Besides getting in shape, Zalas had another motivation.
“When my late father, Ben, was 91, he was watching television in the living room one afternoon and found that he couldn’t lift himself up out of his chair,” Zalas said of his father, who died at age 96 in 2018. “I don’t want that to happen to me. So, building up my strength and staying strong is really important. I’m 6-foot-4 and now weigh 218 pounds and can bench press about 50 pounds more than my body weight. I feel humble but also a deep sense of inner satisfaction for accomplishing this as a 70-year-old man. The American College of Sports Medicine now recommends weight training for all people over 50 and contends that people well into their 90s can benefit.”
Zalas said a recent study at Tufts University found that weightlifting can protect broken bones and improve balance and agility.
“All these things make it less likely that you’ll suffer a nasty fall,” Zalas said. “I believe weight training helps me sleep better, has enhanced my overall mood and certainly contributed to a healthy level of self-confidence.”
Simon said Zalas is driven and committed.
“For him, losing weight and regaining his health was his main driver when we first met,” Simon said. “I would see him on the treadmill every day as he would warm up for at least 45 minutes each day before lifting weights. One day, Eric approached me and displayed his concern that he wasn’t seeing a ton of strength improvements. I explained the purpose of progressive overload and increasing repetitions to gain muscle mass. That was all it took for Eric to start striving for success. Every day since then, Eric has been dedicated to strength training and tracking how much weight he has been able to lift. Not only has he seen significant strength gains, but he also continued to lose his unwanted body fat in the process.”

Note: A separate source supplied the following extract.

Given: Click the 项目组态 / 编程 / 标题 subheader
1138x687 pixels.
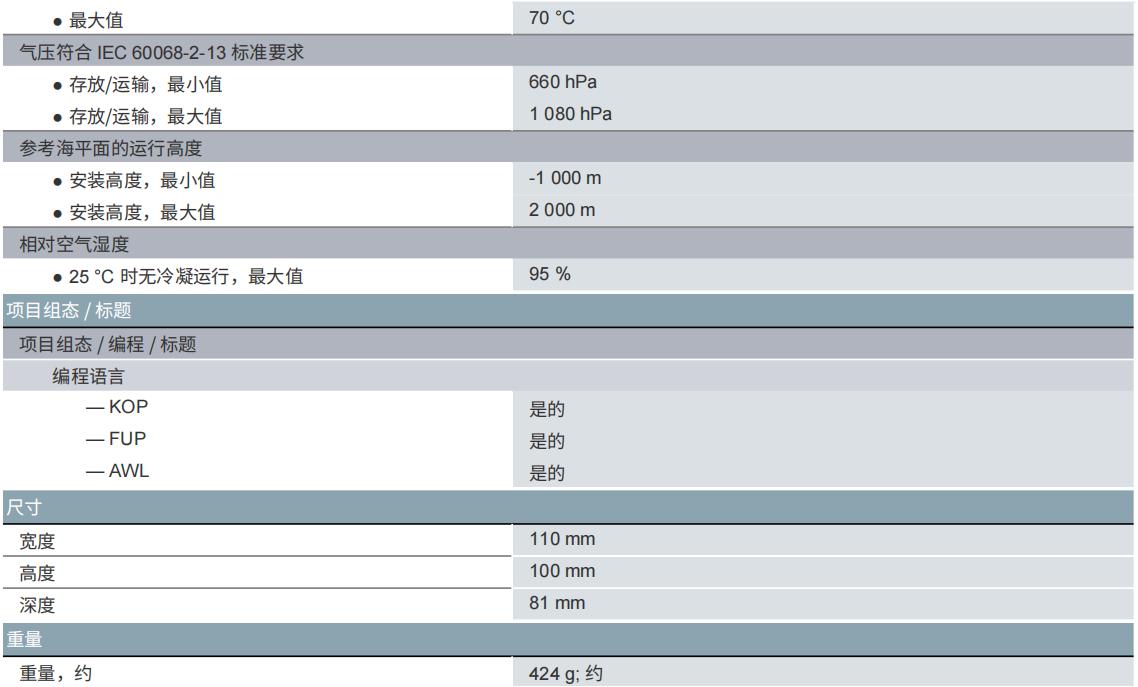Looking at the screenshot, I should 108,345.
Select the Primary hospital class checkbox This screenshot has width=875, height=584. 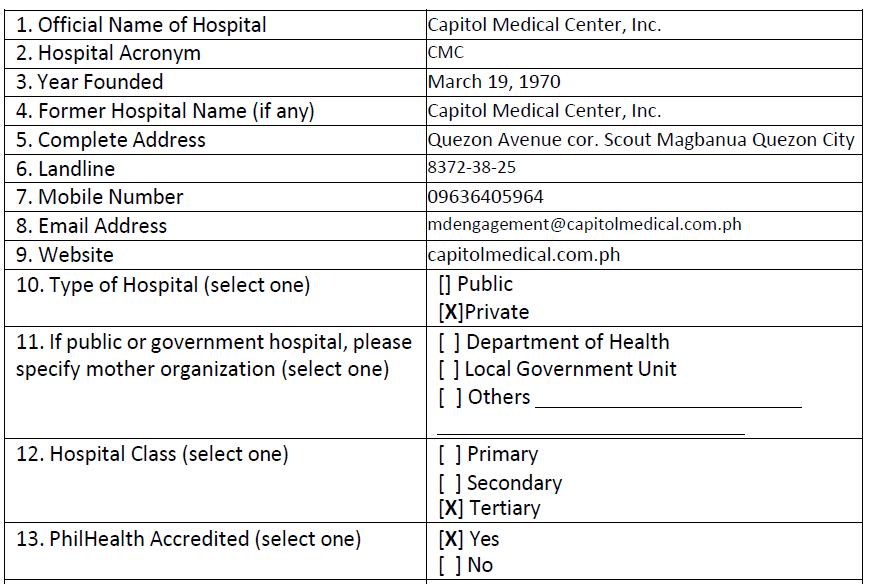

Simon said Zalas comes to the gym at least five days a week and takes time to strength train.
“He’s well aware that he now needs to maintain what he has worked so hard to build,” Simon said.
Zalas said when someone starts lifting weights at age 69, it’s best to start with smaller weight loads and a modest number of reps.
“An older body needs time to adjust to resistance training,” he said. “The important thing is that you just stay with the program, keep going and keep moving. Add a little more weight and a few more reps each week and amazing things happen.”
At first, Zalas didn’t imagine lifting 13 million pounds in a year.
“I love data and track everything,” he said. “Reviewing my numbers after three or four months into my program, I said, ‘Let’s go for it and see how much weight I can move.’ I shared my weight-training goals with my brother, Terry, and several close friends. I didn’t want to fail, so sharing my goals with others helped motivate me to stay on course, on target. It worked.”
For Eric Zalas, one of the primary benefits of weight training in a gym is having the opportunity to meet others.
“Lifetime Fitness is like a social club for me,” he said. “I have literally met hundreds of incredible, fascinating people there in just a few years. Meeting interesting people, having fun and getting strong and healthy, that’s the real payoff of strength training for me.
“I feel really good about the way I look and feel. I’m working at being my best self and having fun doing it.”